The data used to train ChatGPT is also impressive — 45 terabytes of text data. By ChatGPT’s estimates, that is equivalent to around 30 billion eBooks. Plus, with hundreds of thousands of interactions daily, it is assumed that ChatGPT is continually improving its language model.
With players like Microsoft and Salesforce already looking to integrate ChatGPT’s capabilities into their workflows, it’s no wonder why demand for Generative AI is so high.
Given its popularity and potential, Inbenta, too, is often asked: how can businesses use Generative AI to achieve some commercial end? What benefits can Generative AI bring to customer experience more broadly?
Coding capabilities aside, the exact potential for Generative AI in a business context, used as a conversational tool, remains tentative. While Generative AI can help businesses instantaneously draft content and responses that can be used in a conversational setting, its client/customer- readiness is questionable.
ChatGPT has the ability to chat, i.e., answer questions and facilitate conversations with users.
But the accuracy and appropriateness of ChatGPT’s responses can pose risks for a business implementing ChatGPT, especially where brand voice and control is key.
To be fair, no large language model is perfect. When tested, ChatGPT has proven to have its own gaps and instances of bias. Examples of inaccurate and odd conversations have been well documented in the press reports on the topic, and can also be spotted after a few interactions.
There are also practical reasons why today’s version of ChatGPT isn’t ready for conversational tasks required by businesses.

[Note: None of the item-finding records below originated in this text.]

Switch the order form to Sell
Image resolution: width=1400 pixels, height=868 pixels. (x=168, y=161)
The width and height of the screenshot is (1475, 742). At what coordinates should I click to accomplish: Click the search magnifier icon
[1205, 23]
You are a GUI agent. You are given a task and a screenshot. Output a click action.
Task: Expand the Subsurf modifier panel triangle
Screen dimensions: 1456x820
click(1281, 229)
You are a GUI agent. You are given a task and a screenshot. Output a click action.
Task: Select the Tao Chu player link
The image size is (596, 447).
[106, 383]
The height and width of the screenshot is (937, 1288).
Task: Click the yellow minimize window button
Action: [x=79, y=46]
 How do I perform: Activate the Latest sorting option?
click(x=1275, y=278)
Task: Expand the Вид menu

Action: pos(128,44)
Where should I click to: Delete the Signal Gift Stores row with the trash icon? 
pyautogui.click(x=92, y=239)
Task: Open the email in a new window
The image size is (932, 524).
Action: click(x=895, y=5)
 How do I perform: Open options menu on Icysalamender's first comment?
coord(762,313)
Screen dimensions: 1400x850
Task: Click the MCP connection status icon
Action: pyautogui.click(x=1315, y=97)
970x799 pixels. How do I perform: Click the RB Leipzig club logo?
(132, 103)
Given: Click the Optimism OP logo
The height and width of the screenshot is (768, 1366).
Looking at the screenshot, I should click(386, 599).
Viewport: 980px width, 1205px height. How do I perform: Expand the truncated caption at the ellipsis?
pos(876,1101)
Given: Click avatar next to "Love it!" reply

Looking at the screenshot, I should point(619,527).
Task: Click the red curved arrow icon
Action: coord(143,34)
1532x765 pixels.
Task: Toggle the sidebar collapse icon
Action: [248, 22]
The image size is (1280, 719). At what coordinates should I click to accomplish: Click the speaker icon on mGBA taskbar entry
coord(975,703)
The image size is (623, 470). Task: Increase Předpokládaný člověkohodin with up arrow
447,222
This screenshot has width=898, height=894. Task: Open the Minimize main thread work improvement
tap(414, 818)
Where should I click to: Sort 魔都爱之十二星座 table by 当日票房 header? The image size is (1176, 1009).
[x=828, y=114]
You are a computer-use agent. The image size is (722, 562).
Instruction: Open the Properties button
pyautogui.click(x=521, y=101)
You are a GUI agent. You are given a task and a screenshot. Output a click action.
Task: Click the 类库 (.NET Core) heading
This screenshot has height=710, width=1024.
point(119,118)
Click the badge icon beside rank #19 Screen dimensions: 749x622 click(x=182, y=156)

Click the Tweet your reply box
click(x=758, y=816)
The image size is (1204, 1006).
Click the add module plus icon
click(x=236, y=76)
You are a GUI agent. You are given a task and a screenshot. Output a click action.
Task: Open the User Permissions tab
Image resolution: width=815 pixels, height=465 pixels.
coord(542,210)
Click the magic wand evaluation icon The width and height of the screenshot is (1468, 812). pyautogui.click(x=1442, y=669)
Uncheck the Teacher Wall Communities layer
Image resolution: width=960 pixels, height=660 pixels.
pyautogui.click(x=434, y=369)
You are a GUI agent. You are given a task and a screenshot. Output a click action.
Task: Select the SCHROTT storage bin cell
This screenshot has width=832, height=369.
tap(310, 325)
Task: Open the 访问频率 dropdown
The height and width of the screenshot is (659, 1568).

First, ChatGPT may not be readily scalable. Businesses cannot spend hundreds of hours with a language model to ensure it is ready for their particular use case. Conversational AI tools need to be trained for a business use case and ready to use out-of-the-box.
Second, a language model alone won’t be able to sufficiently assist a user in the completion of personalized requests. For example, if a user wants to check their account balance or change purchasing details, the language model would be required to go beyond its original intention and be able to access account data, verify the user and accurately read off and / or act upon the request. These types of transactional integrations are widely seen among today’s Conversational AI tools, including the Inbenta Chatbot, but not within ChatGPT.
Third, businesses should require their Generative AI’s responses to be approved by their marketing, sales and legal teams. Off-topic and off-brand responses are not only a bad use of Conversational AI but should be vetted from a reputational perspective. (No business wants its chatbot engaging in lewd or offensive exchanges.)
If you were to ask ChatGPT what enterprise use case it supports, you would receive a list of five possibilities: customer service and support; content creation and marketing; language translation; data analysis and insights; and use as a virtual assistant.
The reality is that today’s ChatGPT can’t actually deliver these use cases in a way that is client/customer-ready without a significant amount of intervention by the business. Longer-term, however, it is easy to see how a more accurate, tested and connected Generative AI could be used to supercharge these tasks.
For now, Conversational AI designed for these specific customer-focused use cases are being deployed daily by businesses across the globe with positive results. It is important that businesses deploy AI responsibly. This includes approaching Generative AI with interest as well as with an appropriate degree of caution.